### SOURCE TEXT:
--
4. Legal responsibility and insurance

4.1
Related to the question of safety is concern about the legal questions which arise from changed understandings of driving and control of the vehicle. One of the key concerns expressed by Australians surveyed on their thoughts about driverless vehicles is the uncertainty regarding legal responsibility and insurance in case of an accident. This chapter discusses some of the issues and concerns regarding legal and insurance questions, as well as some of the attempts to address those questions.
4.2
The Australian Driverless Vehicle Initiative (ADVI) 2016 survey of Australians’ opinions about autonomous vehicles found that the most common concern was ‘being legally and financially responsible if the car is involved in an accident or makes mistakes’, with 92% of respondents identifying this as a concern.1
4.3
The University of Michigan study mentioned above also identified this area as a barrier to people’s acceptance of driverless vehicles, as did a 2016 survey by the Royal Automobile Club of Western Australia.2 iMOVE CRC described current regulation as ‘inadequate in the event of a driverless vehicle crash’.3

Where does responsibility lie in case of an accident?

4.4
The central question revolves around where legal responsibility lies should a vehicle operating with at least some automation be involved in an accident. Currently, even the most advanced vehicles have an identifiable driver who is responsible for control of the vehicle. However, ambiguity arises when the vehicle is not being – and in higher-level vehicles, cannot be – controlled by a person within it.
4.5
Thus, the question arises: who is responsible for that vehicle in the case of an accident? The owner, the car’s manufacturer or someone else?
--
Saved entries:

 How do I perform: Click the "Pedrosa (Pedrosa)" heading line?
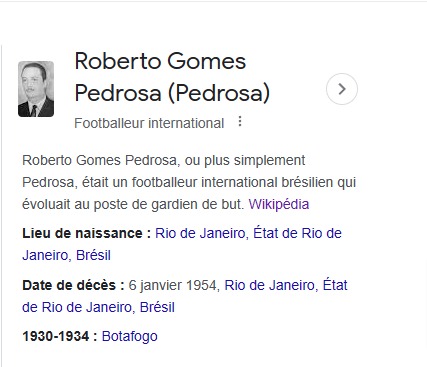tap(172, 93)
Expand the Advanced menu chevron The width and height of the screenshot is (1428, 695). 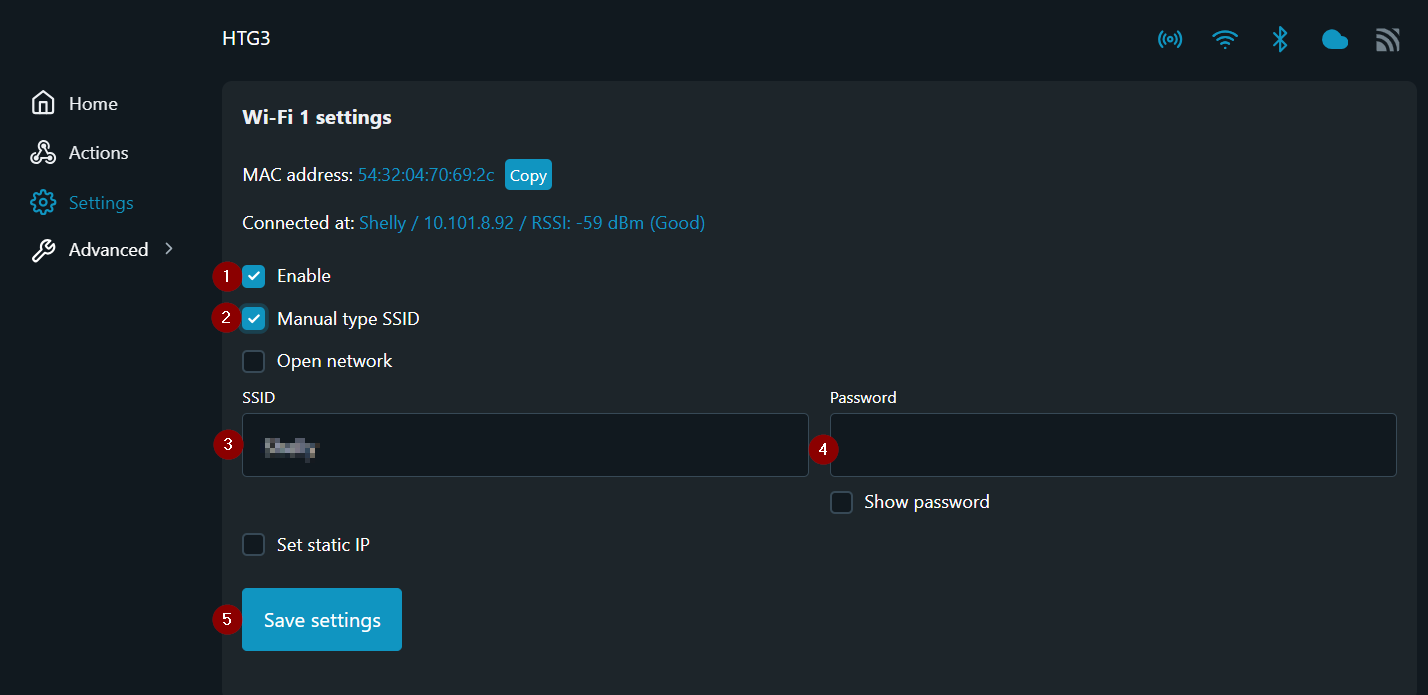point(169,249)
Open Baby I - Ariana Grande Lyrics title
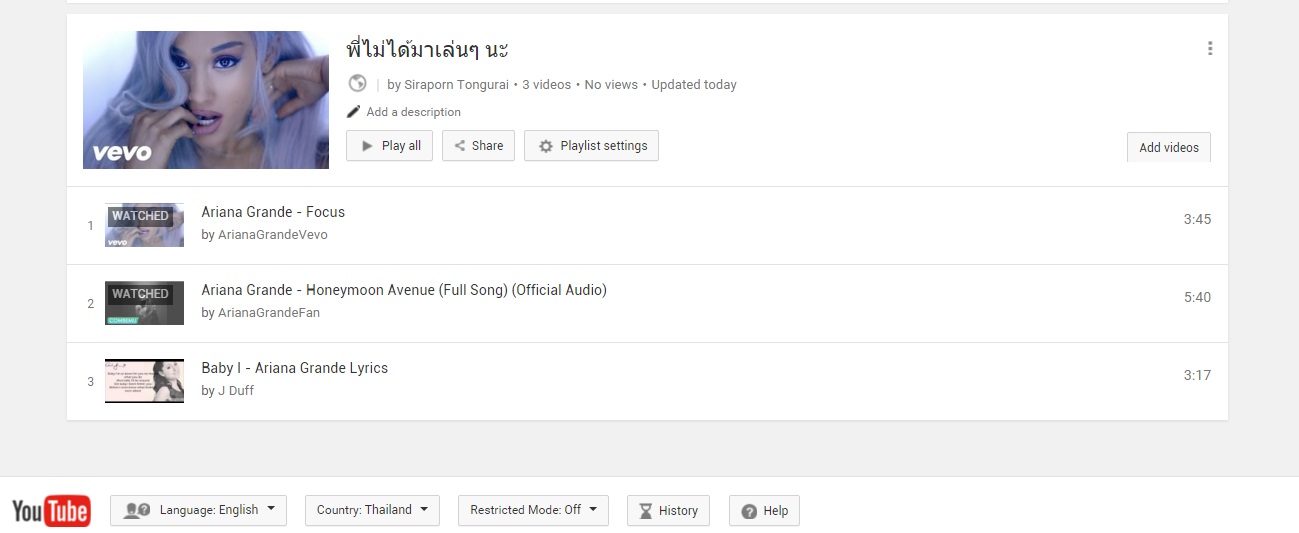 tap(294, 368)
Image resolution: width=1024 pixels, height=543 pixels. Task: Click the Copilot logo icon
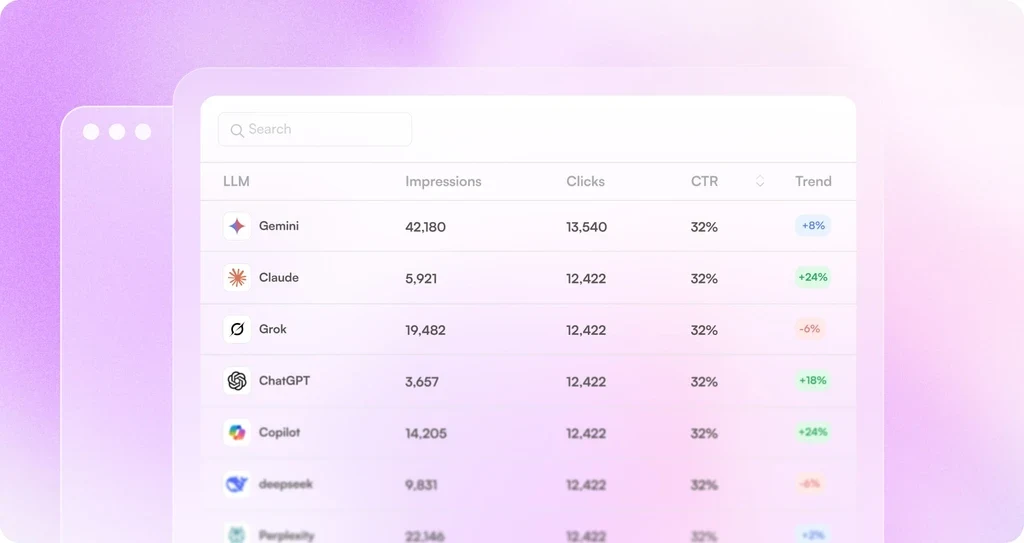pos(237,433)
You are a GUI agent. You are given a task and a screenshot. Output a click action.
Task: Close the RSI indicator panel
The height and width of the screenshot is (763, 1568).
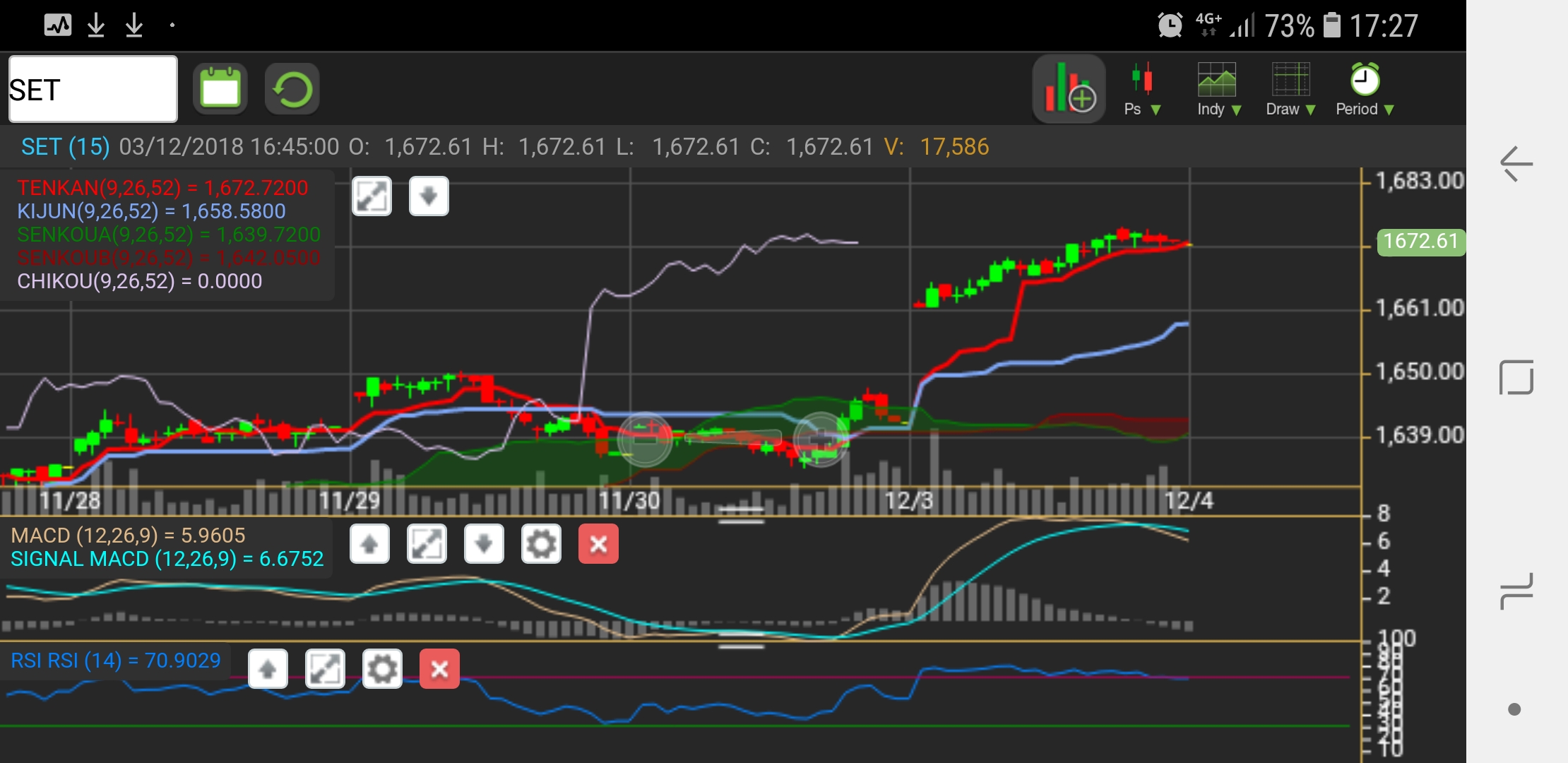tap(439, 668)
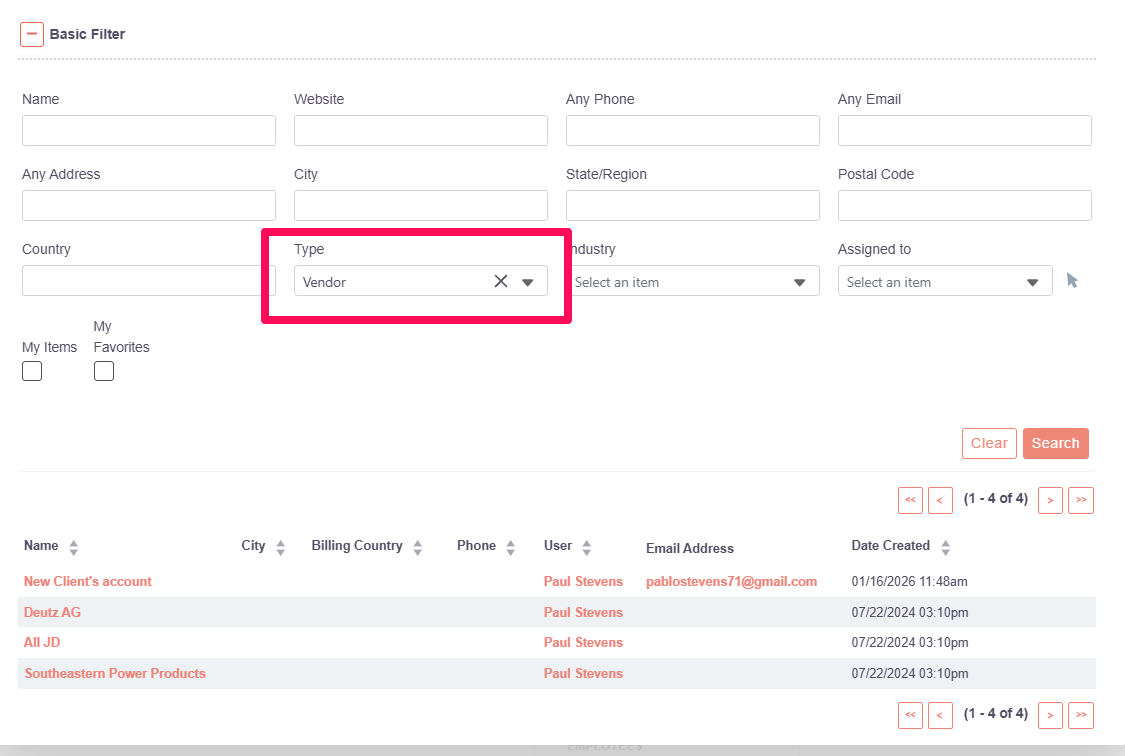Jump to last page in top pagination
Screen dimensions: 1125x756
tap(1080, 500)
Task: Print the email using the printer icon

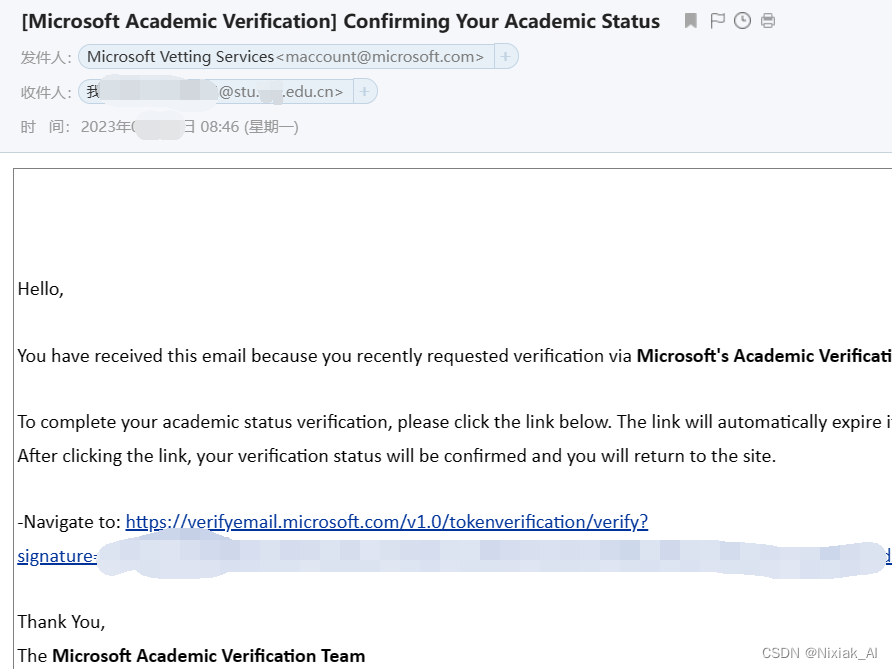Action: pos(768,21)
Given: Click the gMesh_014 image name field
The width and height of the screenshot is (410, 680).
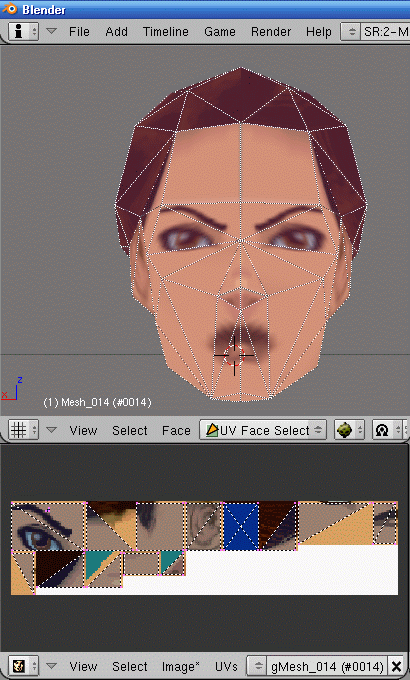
--
### REQUIREMENTS:
A. In the legal responsibility section, what percentage of respondents to the ADVI 2016 survey identified being legally and financially responsible for an accident as a concern?
B. Transcribe the legal responsibility section word for word, everything from "Where does responsibility" down to "or someone else?".
C. For each statement, answer yes or no according to the legal responsibility section, quoting the words that decide it: (i) The ADVI survey of Australians' opinions took place in 2016. (ii) iMOVE CRC described current regulation as adequate for a driverless vehicle crash. (iii) Even the most advanced vehicles currently have an identifiable driver.
The listing is separate material and has no connection to the legal responsibility section.

### ANSWERS TO THE TASKS:
A. 92%

B.
Where does responsibility lie in case of an accident?

4.4
The central question revolves around where legal responsibility lies should a vehicle operating with at least some automation be involved in an accident. Currently, even the most advanced vehicles have an identifiable driver who is responsible for control of the vehicle. However, ambiguity arises when the vehicle is not being – and in higher-level vehicles, cannot be – controlled by a person within it.
4.5
Thus, the question arises: who is responsible for that vehicle in the case of an accident? The owner, the car’s manufacturer or someone else?

C.
(i) Yes: "The Australian Driverless Vehicle Initiative (ADVI) 2016 survey of Australians’ opinions about autonomous vehicles"
(ii) No: "iMOVE CRC described current regulation as ‘inadequate in the event of a driverless vehicle crash’"
(iii) Yes: "Currently, even the most advanced vehicles have an identifiable driver who is responsible for control of the vehicle."